* [Extract provided]:
--- BEGIN ---

GPU Scheduling & Resource Management
GPU Sharing: MIG, Time-Slicing & MPS
4 min read
GPU utilization in Kubernetes clusters often averages 30-50%. Sharing strategies like MIG, time-slicing, and MPS can dramatically improve efficiency without sacrificing isolation.
GPU Sharing Strategies Comparison
| Strategy | Isolation | Use Case | GPU Support |
|---|---|---|---|
| MIG | Hardware | Production inference, guaranteed resources | A100, H100 |
| Time-Slicing | Software | Development, burst workloads | All NVIDIA GPUs |
| MPS | Process | High-throughput inference | Pascal+ |
| vGPU | Hypervisor | VMs, multi-tenant | Enterprise |
Multi-Instance GPU (MIG)

--- END ---

* [Task prompt]:
Answer from the GPU sharing page:
1. What is the average GPU utilization in Kubernetes clusters?
2. Which strategy provides hardware isolation?
3. What GPU support is listed for MPS?

* [Data lines]:

--- BEGIN ---

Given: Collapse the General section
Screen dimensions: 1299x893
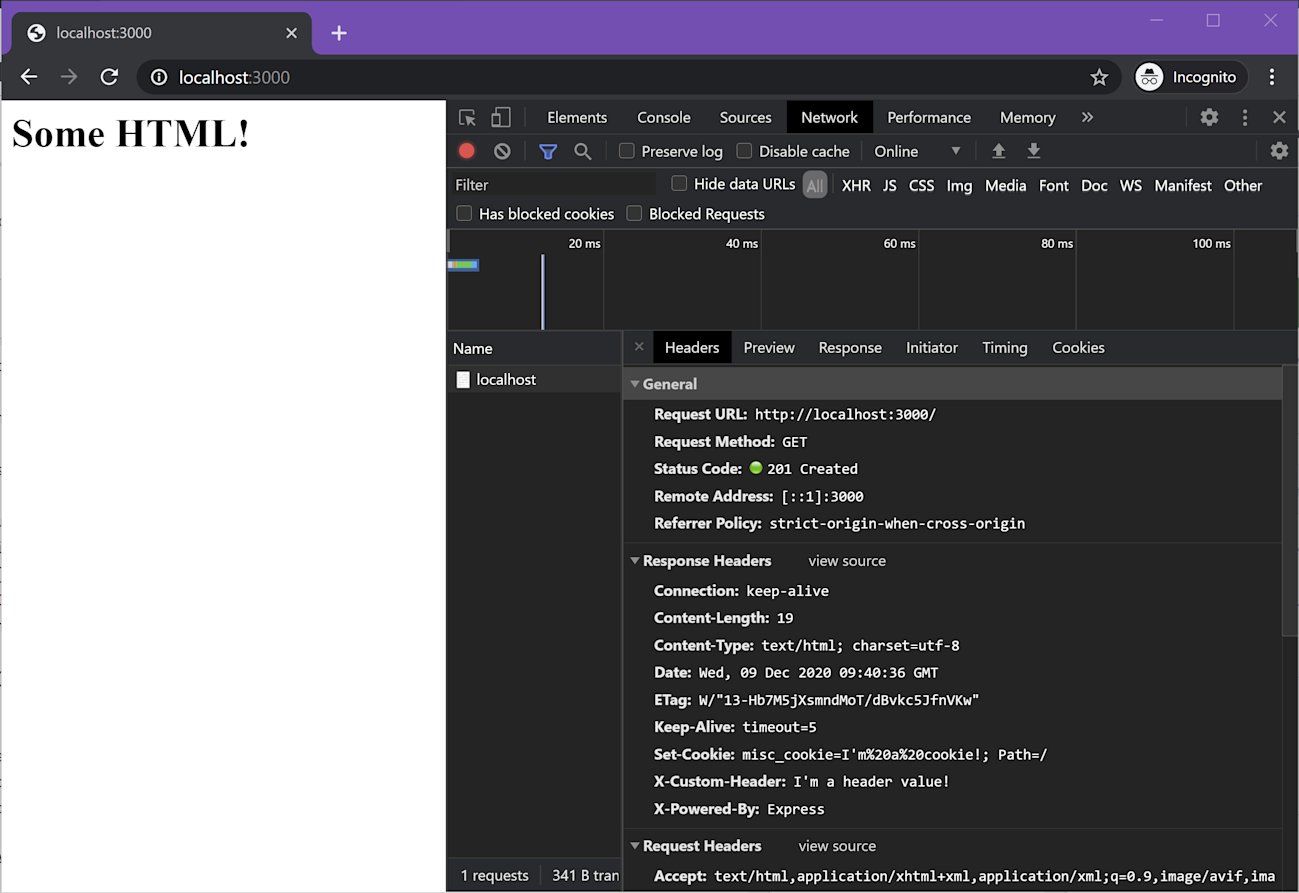Looking at the screenshot, I should pyautogui.click(x=636, y=384).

--- END ---

* [Complete answer]:
1. 30-50%
2. MIG
3. Pascal+